The Philadelphia Inquirer, the city’s primary daily, offered op-ed slots to representatives of both opponents and proponents of the conference, a week before it convened. Former CIA director R. James Woosley and his deputy at the Foundation for Defense of Democracies, Jonathan Schanzer, predicted in their article that the conference would “be an exercise in disinformation and propaganda,” harmful to Israelis and Palestinians alike. The second op-ed defending the conference was written by Ali Abunimah, its keynote speaker.

It is worth noting that the president of the University of Pennsylvania, Dr. Amy Gutmann, went on record several times clarifying to BDS critics that the University was not in any way supportive of the conference or of sanctions against Israel. After Dr. Ruben Gur’s particularly draconian op-ed in the student publication The Daily Pennsylvanian, in which he called Penn BDS a “hateful genocidal organization,” President Gutmann and David L. Cohen, the chair of the university’s board of trustees, responded in the same paper with a faint affirmation entitled “Protecting speech we may not like.”

I was one of a handful of Israeli participants in the conference, but the diversity amongst the audience and the presenters was so great that it was hard not to feel at home. Among us were Palestinians, Jewish-Americans, Queer activists, rabbis, imams, pastors and atheists, students, professors, laborers, senior citizens and even high school students.
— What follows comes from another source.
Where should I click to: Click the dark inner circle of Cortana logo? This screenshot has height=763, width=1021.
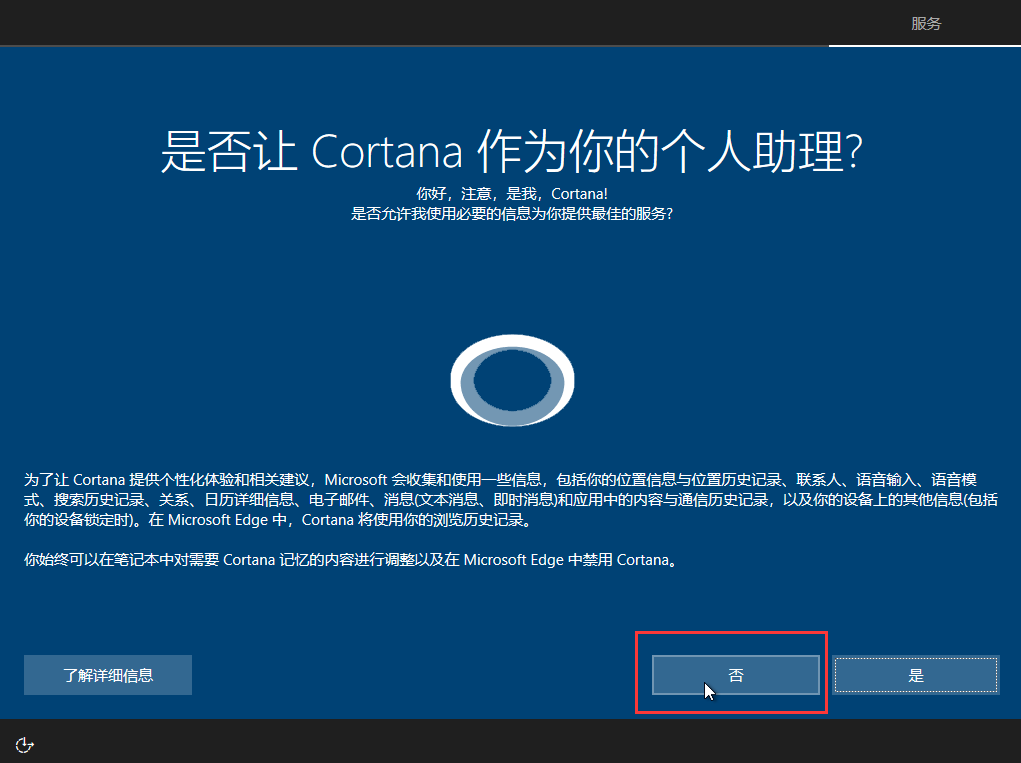tap(512, 381)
The demographic makeup of the conference attendees alone was enough to refute accusations that we were nothing but a war-mongering hate group. As Ali Abunimah, the co-founder of Electronic Intifada, put it in the opening remarks to his keynote address, “We stand together against all forms of bigotry: against racism, against Islamophobia, against anti-Semitism; we are one against sexism, against homophobia, against discrimination due to physical ability; we affirm and embrace the rights, dignity and equality of all human beings; and all are welcome here tonight.”

A prevalent theme in the various sessions of the conference was the analogy between the Israeli-Palestinian conflict and South African apartheid. This comparison is rightfully gaining ground in the global discourse, yet many in the Israeli left are still quite hesitant to take part. The conference opened with a pre-premiere screening of the documentary Roadmap to Apartheid, followed by a Q&A with co-director and co-producer Eron Davidson. The film meticulously and convincingly analogizes Zionism and the Afrikaaner ideology on the one hand, and the Palestinians and the indigenous African population on the other.
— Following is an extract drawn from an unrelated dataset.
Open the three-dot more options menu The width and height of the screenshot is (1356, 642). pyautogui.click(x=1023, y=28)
The South African analogy lends itself to practical aspects of BDS, as many would argue that the actions against South Africa in the 1980s – which were vehemently opposed by many prominent leaders like Ronald Reagan and Margaret Thatcher – were the primary factor leading to the eventual fall of apartheid in that country. Rebecca Vilkomerson, Executive Director of Jewish Voice for Peace, presented such practical actions taken by adherents to the Israel-Palestine BDS movement at the conference. The organization has been involved in a campaign against the U.S. pension giant, TIAA-CREF, which is heavily invested in companies profiting from the occupation. JVP’s initiative is working to persuade shareholders to divest from those companies, include Caterpillar, which make the bulldozers that demolish Palestinian homes; Veolia, involved in “apartheid road” 443 and the Jerusalem light rail; and Elbit, which contributed to the building of the separation wall.
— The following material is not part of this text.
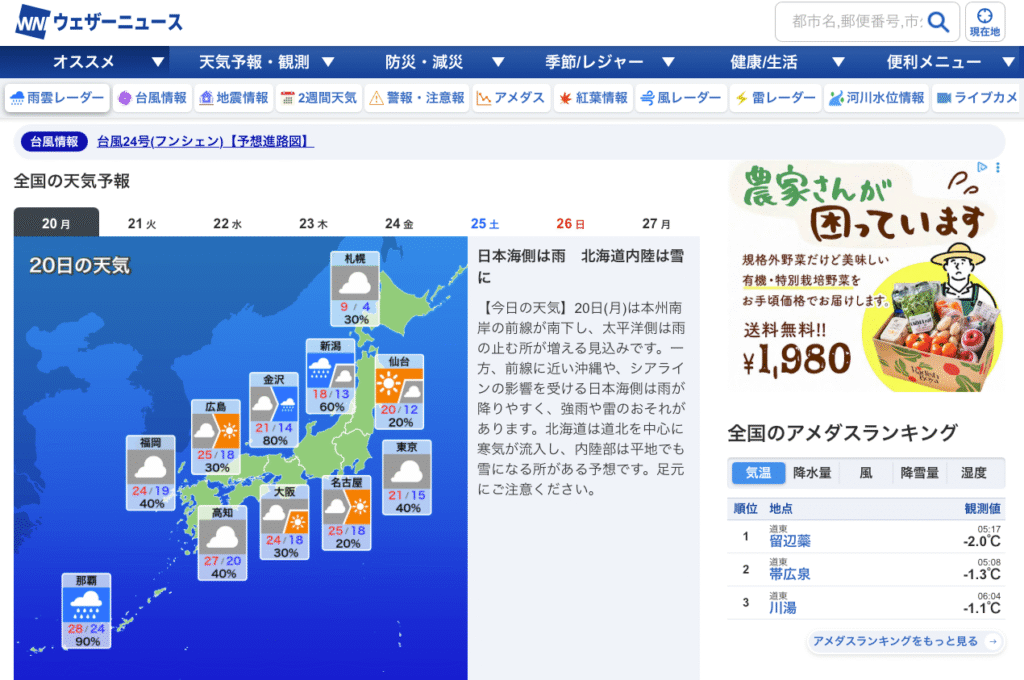Switch to the 22 水 forecast tab
The height and width of the screenshot is (680, 1024).
tap(227, 223)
As a gay man and a queer activist, I have been disturbed by Israel increasingly touting itself as a gay oasis in the midst of an evil, homophobic, Middle East. In Philadelphia, where I currently reside, an annual event entitled “Equality Forum,” which celebrates LGBTQ pride from a global perspective and each year chooses a “Featured Nation” on which to focus, chose Israel in 2012. This is one example of the “pinkwashing” trend that has recently gained attention, and it was addressed at the conference by queer Palestinian activists, as well as by Dr. Sarah Schulman of the City University of New York, who recently wrote a controversial op-ed  on the matter in the New York Times (a shorter version later appeared in Hebrew in Haaretz). Schulman got a big round of applause when she called for a boycott of Equality Forum, for honoring a country where equality is nominal at best.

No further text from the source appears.